Pillai Nadia, Dusheiko Mark, Burnand Bernard, Pittet Valérie
Institute of Social and Preventive Medicine (IUMSP), Lausanne University Hospital, Lausanne, Switzerland.
Centre for Health Economics, University of York, York, United Kingdom.
PLoS One. 2017 Oct 3;12(10):e0185500. doi: 10.1371/journal.pone.0185500. eCollection 2017.
Inflammatory bowel disease (IBD) is a chronic disease placing a large health and economic burden on health systems worldwide. The treatment landscape is complex with multiple strategies to induce and maintain remission while avoiding long-term complications. The extent to which rising treatment costs, due to expensive biologic agents, are offset by improved outcomes and fewer hospitalisations and surgeries needs to be evaluated. This systematic review aimed to assess the cost-effectiveness of treatment strategies for IBD.
A systematic literature search was performed in March 2017 to identify economic evaluations of pharmacological and surgical interventions, for adults diagnosed with Crohn's disease (CD) or ulcerative colitis (UC). Costs and incremental cost-effectiveness ratios (ICERs) were adjusted to reflect 2015 purchasing power parity (PPP). Risk of bias assessments and a narrative synthesis of individual study findings are presented.
Forty-nine articles were included; 24 on CD and 25 on UC. Infliximab and adalimumab induction and maintenance treatments were cost-effective compared to standard care in patients with moderate or severe CD; however, in patients with conventional-drug refractory CD, fistulising CD and for maintenance of surgically-induced remission ICERs were above acceptable cost-effectiveness thresholds. In mild UC, induction of remission using high dose mesalazine was dominant compared to standard dose. In UC refractory to conventional treatments, infliximab and adalimumab induction and maintenance treatment were not cost-effective compared to standard care; however, ICERs for treatment with vedolizumab and surgery were favourable.

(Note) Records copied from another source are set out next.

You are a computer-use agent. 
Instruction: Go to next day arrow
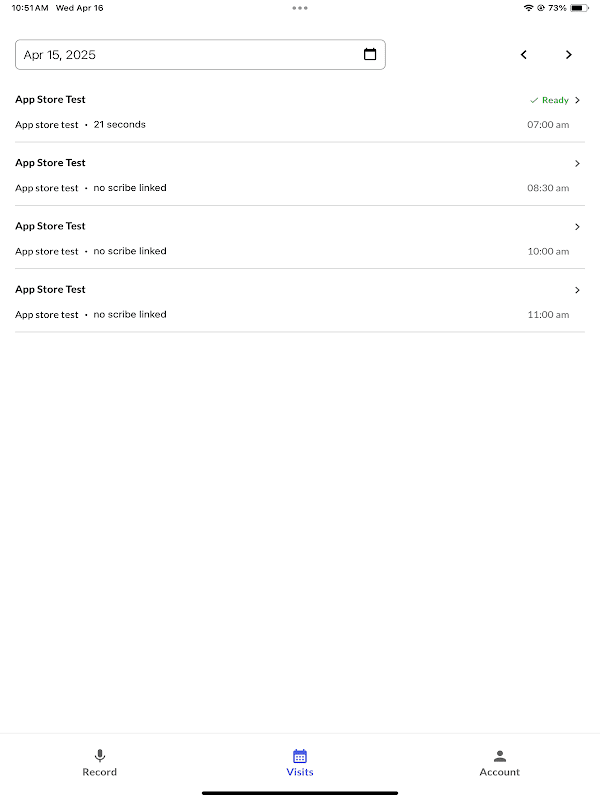[569, 55]
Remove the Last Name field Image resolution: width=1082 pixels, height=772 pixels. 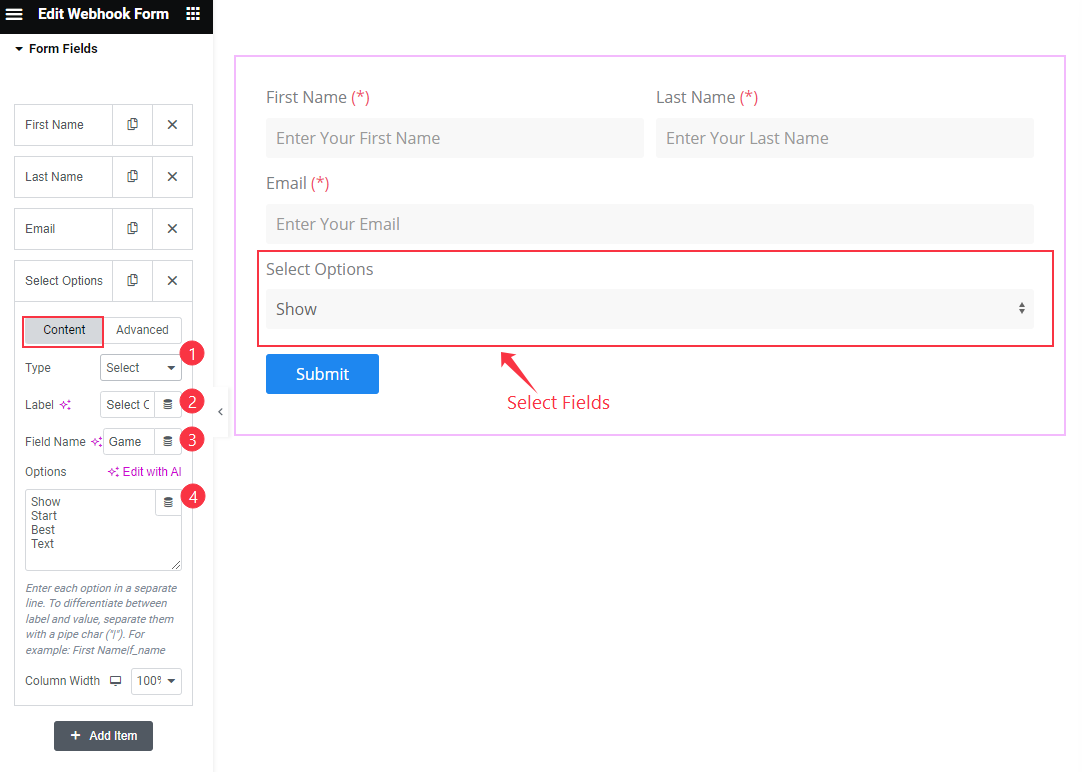(x=171, y=176)
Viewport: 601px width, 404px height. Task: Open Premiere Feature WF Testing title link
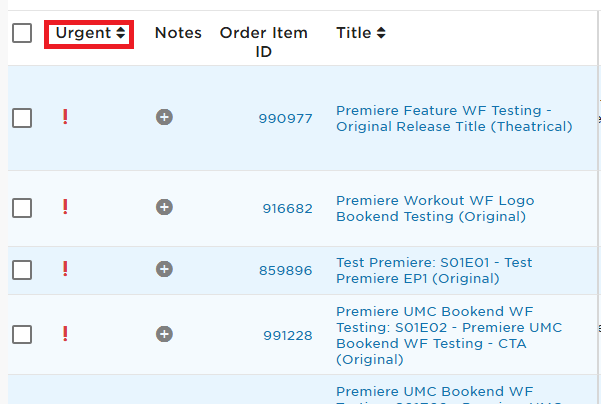[454, 118]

We found that, in general, while biologic agents helped improve outcomes, they incurred high costs and therefore were not cost-effective, particularly for use as maintenance therapy. The cost-effectiveness of biologic agents may improve as market prices fall and with the introduction of biosimilars. Future research should identify optimal treatment strategies reflecting routine clinical practice, incorporate indirect costs and evaluate lifetime costs and benefits.
炎症性肠病(IBD)是一种慢性疾病,给全球卫生系统带来了巨大的健康和经济负担。治疗方案复杂,有多种诱导和维持缓解同时避免长期并发症的策略。昂贵的生物制剂导致治疗成本上升,而改善的治疗效果、减少的住院和手术次数能在多大程度上抵消这些成本,仍有待评估。本系统评价旨在评估IBD治疗策略的成本效益。
2017年3月进行了系统的文献检索,以确定针对诊断为克罗恩病(CD)或溃疡性结肠炎(UC)的成人患者的药物和手术干预的经济学评价。成本和增量成本效益比(ICER)经调整以反映2015年购买力平价(PPP)。呈现了偏倚风险评估和对各个研究结果的叙述性综合分析。
纳入49篇文章;24篇关于CD,25篇关于UC。在中度或重度CD患者中,英夫利昔单抗和阿达木单抗的诱导和维持治疗与标准治疗相比具有成本效益;然而,在传统药物难治性CD患者、瘘管性CD患者以及维持手术诱导缓解方面,ICER高于可接受的成本效益阈值。在轻度UC中,与标准剂量相比,使用高剂量美沙拉嗪诱导缓解占主导地位。在对传统治疗难治的UC中,与标准治疗相比,英夫利昔单抗和阿达木单抗的诱导和维持治疗不具有成本效益;然而,维多珠单抗治疗和手术的ICER是有利的。
我们发现,总体而言,虽然生物制剂有助于改善治疗效果,但它们成本高昂,因此不具有成本效益,特别是用作维持治疗时。随着市场价格下降和生物类似药的推出,生物制剂的成本效益可能会提高。未来的研究应确定反映常规临床实践的最佳治疗策略,纳入间接成本并评估终身成本和效益。